There are as many “Leadership Lessons” as there are leaders reading and writing leadership books. We all want to know what will make the difference for our organization. And many of us want to share our hard-won lessons, helping the next leader to avoid wasted time or energy.
Suffice to say that there is no single answer, no secret of the universe, no silver bullet that alone makes the difference. Each leader develops their own quiver of beliefs and bon mots that express their approach. While the individual concepts are rarely unique, each specific collection is distilled from the discrete track record of any one leader. This combination of lessons is distinctive to each leader, honed over the specific course of their career. In other words, a leader’s own “mixtape” of leadership.
Like the mixtape of yore, a leader’s lessons have a specific focus, flavored by the experiences that taught the lessons. Leadership lessons in finances, career development, or hiring are out there. My particular focus is growth, and more specifically what it takes to lead the culture change necessary for sustainable growth. Here is my mixtape for leading change. I’ve taken it from a recent letter to a hiring team that I interviewed with:
Leaders Eat Last – Servant Leadership builds productivity, loyalty, engagement, and teams. When your team knows you put their interests first, especially if it means you may take a hit, their respect is solidified.
Lead from the Front – by demonstrating that company leaders are willing to be first into the breach, you build a staff that will follow its leadership anywhere, including awesome growth. Be the last one out the door, and the first one in. Push a broom, set up a trade show booth, call a customer, take the blame publicly.
Fun is as Important as Hard Work – recognizing hard work by blowing off some steam together provides a critical balance to the place we spend most of our days together. When you “let your hair down” your team sees you as a person just like them. All work and no play makes Jacqueline a poor boss.
Strength comes from solving hard problems together – teams come together when the collective efforts and skills of the members are used to overcome obstacles, the bigger the better.
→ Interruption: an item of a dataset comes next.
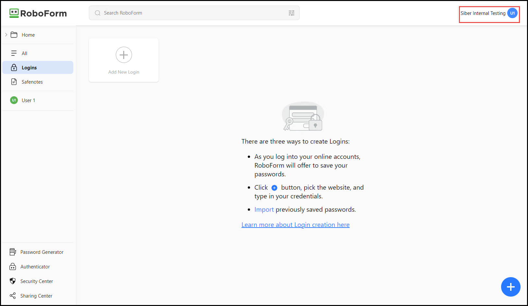The height and width of the screenshot is (306, 528).
Task: Open the Siber Internal Testing account menu
Action: [483, 13]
Camaraderie is born from working in the trenches, shoulder to shoulder – when everyone, including leadership, stays late, comes in on a Sunday, grinds it out, and succeeds, those are the shared stories that make staff the most proud to be part of a team.
Changing a culture means changing the way the people think. People won’t change their thinking merely because they’ve been told to. They need to see the folks leading the team demonstrate the changes needed. They need to know they aren’t buying into the “flavor of the month”. Change for the sake of change is tiring and demoralizing.
If you demonstrate the change that’s being asked for, if you make it your own, if you stay the course and work through the obstacles, pitfalls and potholes, the team will follow. Some slowly, others with enthusiasm, and others will hold out until the bitter end. Then one morning or meeting, you will see a stalwart hold out reach out to help a team mate. And in the moment, you will know the culture change you seek has taken hold.